For this exercise, copy exactly the lines below from the one with "Switch to the 출력 tab" through the one with "The width and" and leave out the pictures.

Stored records

= = = = =

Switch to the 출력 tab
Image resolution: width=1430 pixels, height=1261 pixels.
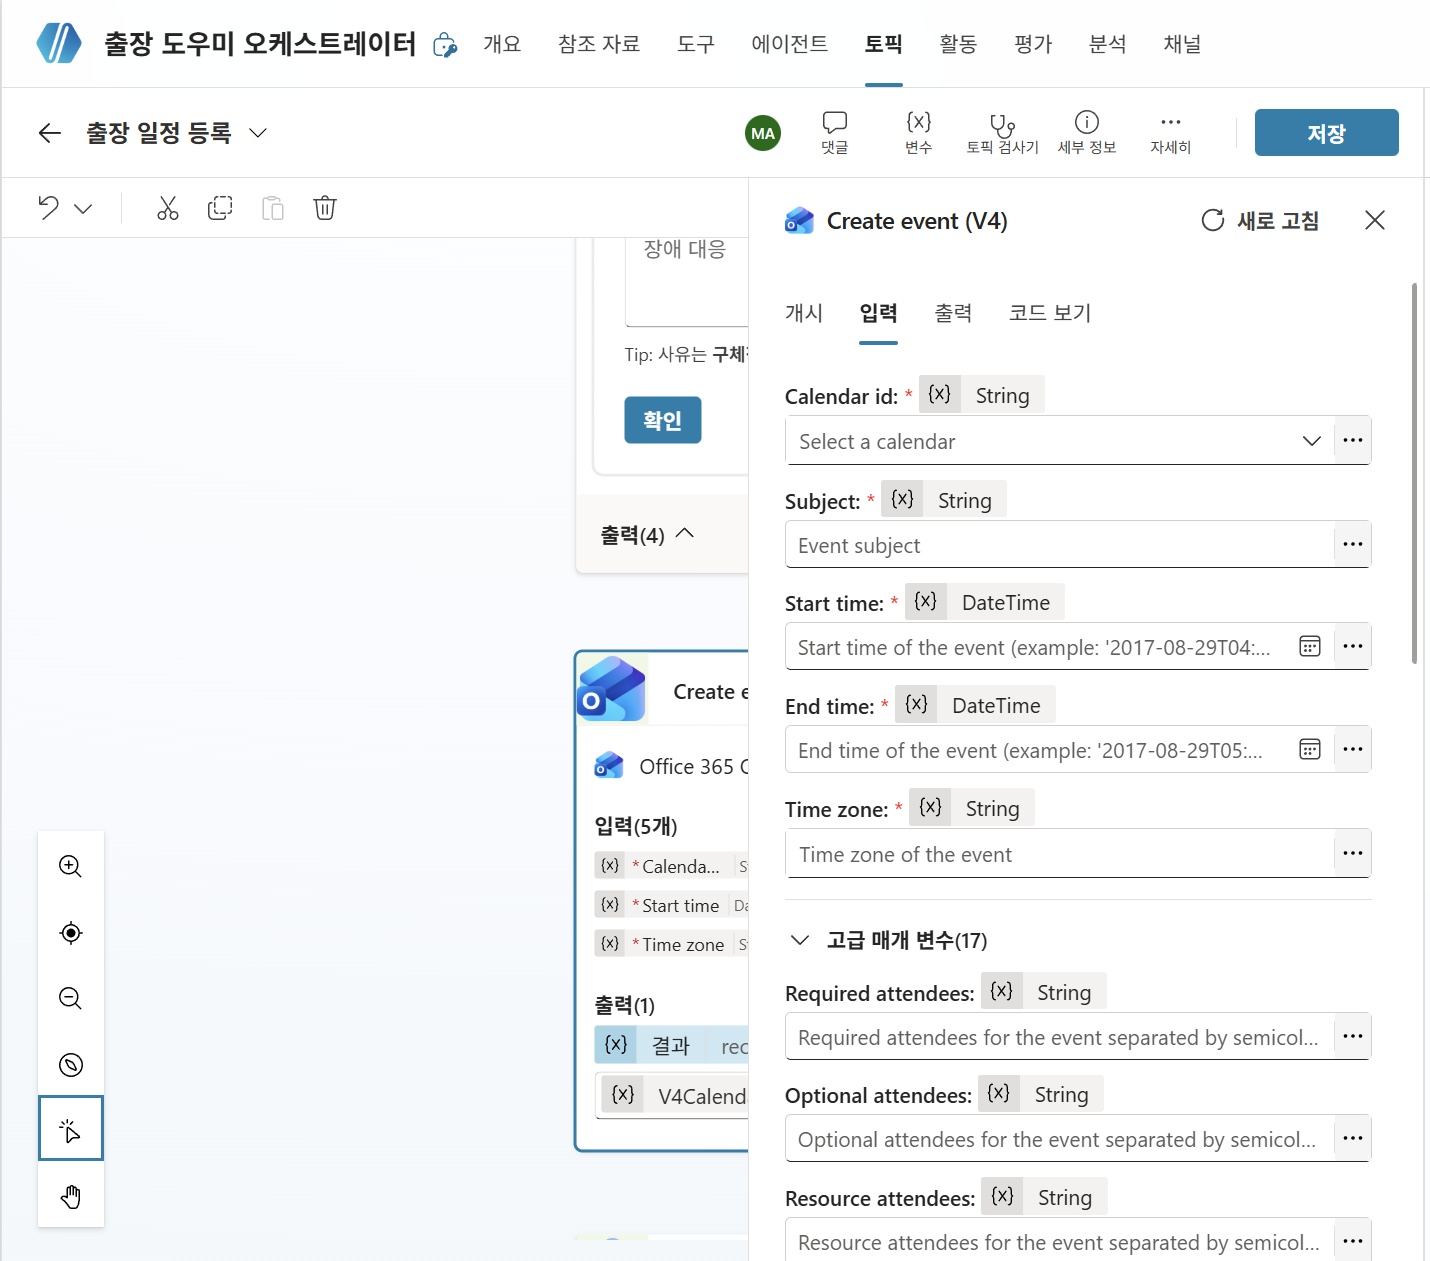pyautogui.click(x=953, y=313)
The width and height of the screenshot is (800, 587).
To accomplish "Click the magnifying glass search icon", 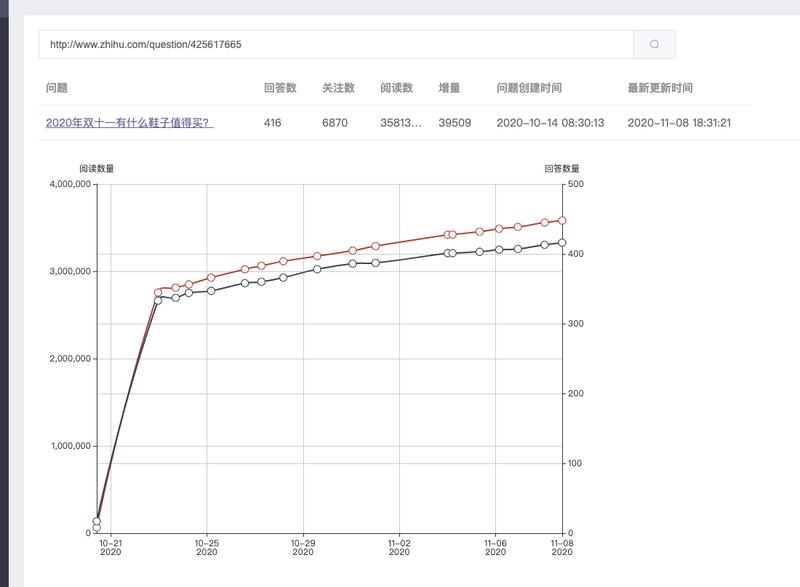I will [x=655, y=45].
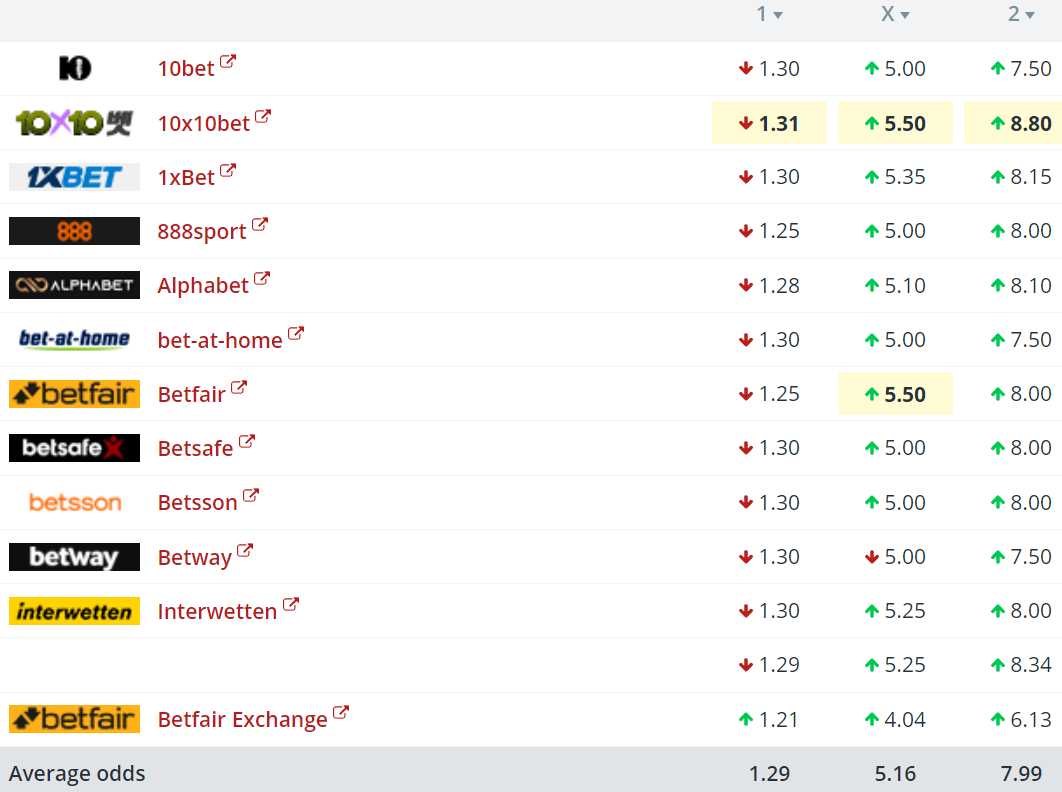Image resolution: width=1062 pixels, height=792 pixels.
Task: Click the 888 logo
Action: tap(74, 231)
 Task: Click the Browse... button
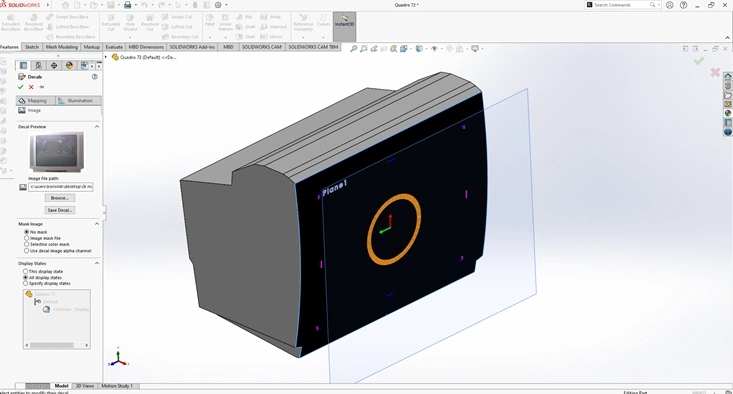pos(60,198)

= = = = =

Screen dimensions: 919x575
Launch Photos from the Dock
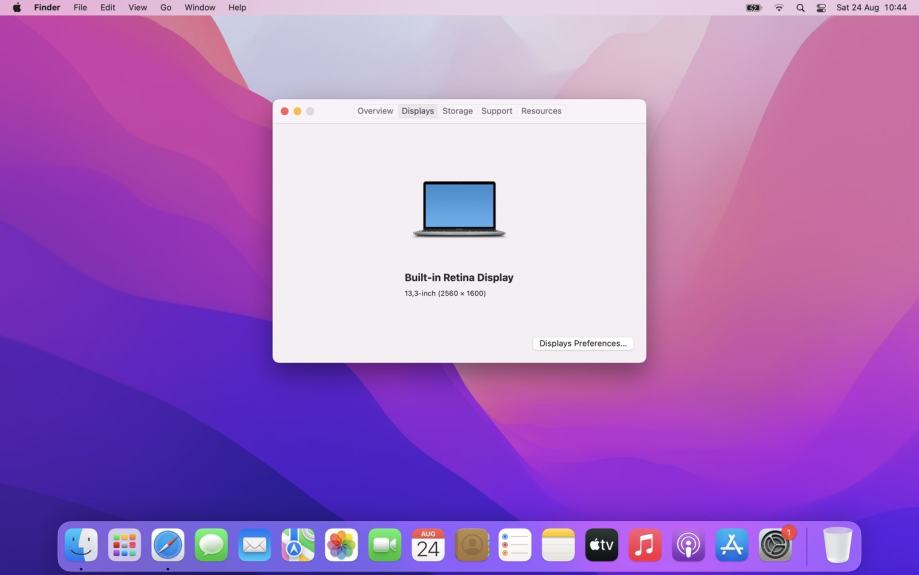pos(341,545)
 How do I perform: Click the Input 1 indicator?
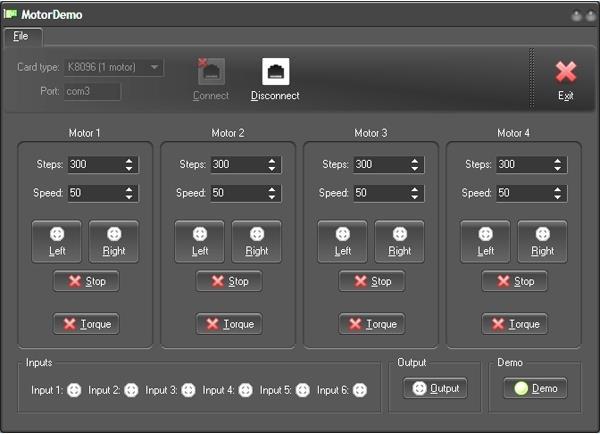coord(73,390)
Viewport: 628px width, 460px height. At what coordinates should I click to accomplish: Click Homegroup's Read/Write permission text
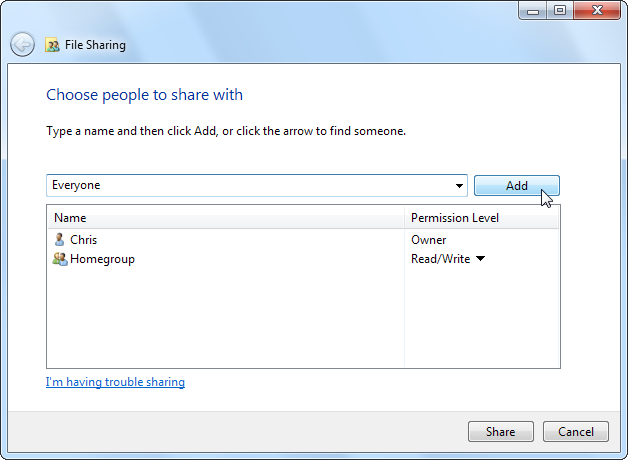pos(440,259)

= = = = =

_Response box_:
Switch to the 출력 tab
Image resolution: width=1430 pixels, height=1261 pixels.
pyautogui.click(x=953, y=313)
The width and height of the screenshot is (800, 587).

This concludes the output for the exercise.